Nucleic Acids Research, Vol. 32 No. 17 © Oxford University Press 2004; all rights reserved

DNA computing using single-molecule hybridization detection

Kristiane A. Schmidt1,2,*, Christiaan V. Henkel1,2, Grzegorz Rozenberg2,3 and Herman P. Spaink1,2

1 Institute of Biology, Leiden University, Wassenaarseweg 64, 2333 AL Leiden, The Netherlands, 2 Leiden Center for Natural Computing and 3 Leiden Institute of Advanced Computer Science, Leiden University, Niels Bohrweg 1, 2333 CA Leiden, The Netherlands

* To whom correspondence should be addressed at present address: Philips Research, Personal Care Institute, Prof. Holstlaan 4 (WA11), 5656 AA Eindhoven, The Netherlands. Tel: +31 40 27 46773; Fax: +31 40 27 44288; Email: kristiane.schmidt{at}philips.com

Received July 1, 2004; Revised and Accepted August 23, 2004

DNA computing aims at using nucleic acids for computing. Since micromolar DNA solutions can act as billions of parallel nanoprocessors, DNA computers can in theory solve optimization problems that require vast search spaces. However, the actual parallelism currently being achieved is at least a hundred million-fold lower than the number of DNA molecules used. This is due to the quantity of DNA molecules of one species that is required to produce a detectable output to the computations.
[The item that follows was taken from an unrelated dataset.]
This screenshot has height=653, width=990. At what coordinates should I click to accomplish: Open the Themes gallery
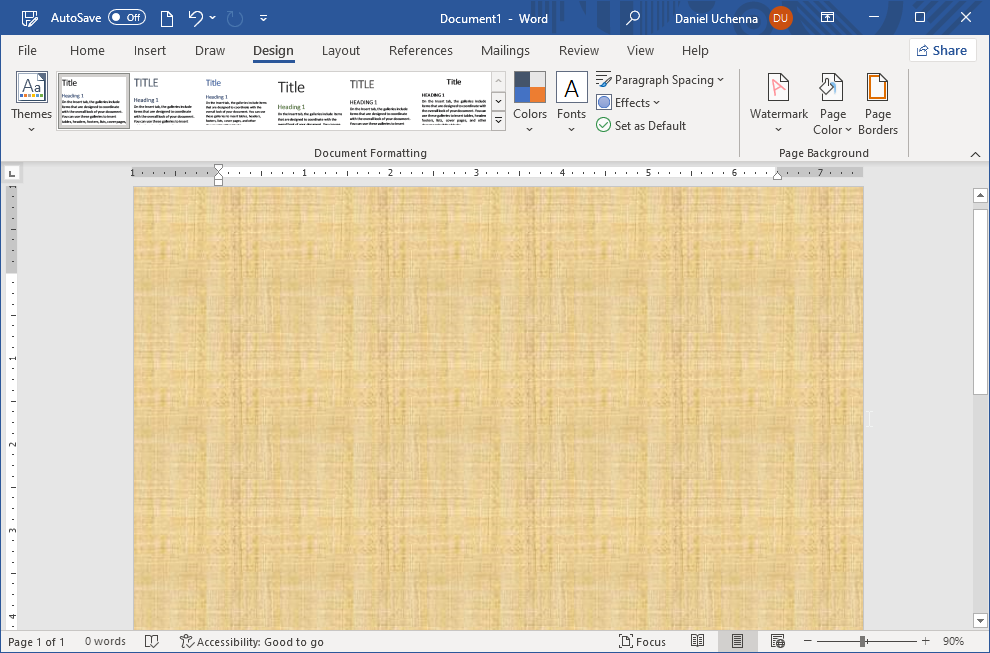click(x=31, y=100)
In order to miniaturize the computation and considerably reduce the amount of DNA needed, we have combined DNA computing with single-molecule detection. Reliable hybridization detection was achieved at the level of single DNA molecules with fluorescence cross-correlation spectroscopy. To illustrate the use of this approach, we implemented a DNA-based computation and solved a 4-variable 4-clause instance of the computationally hard Satisfiability (SAT) problem.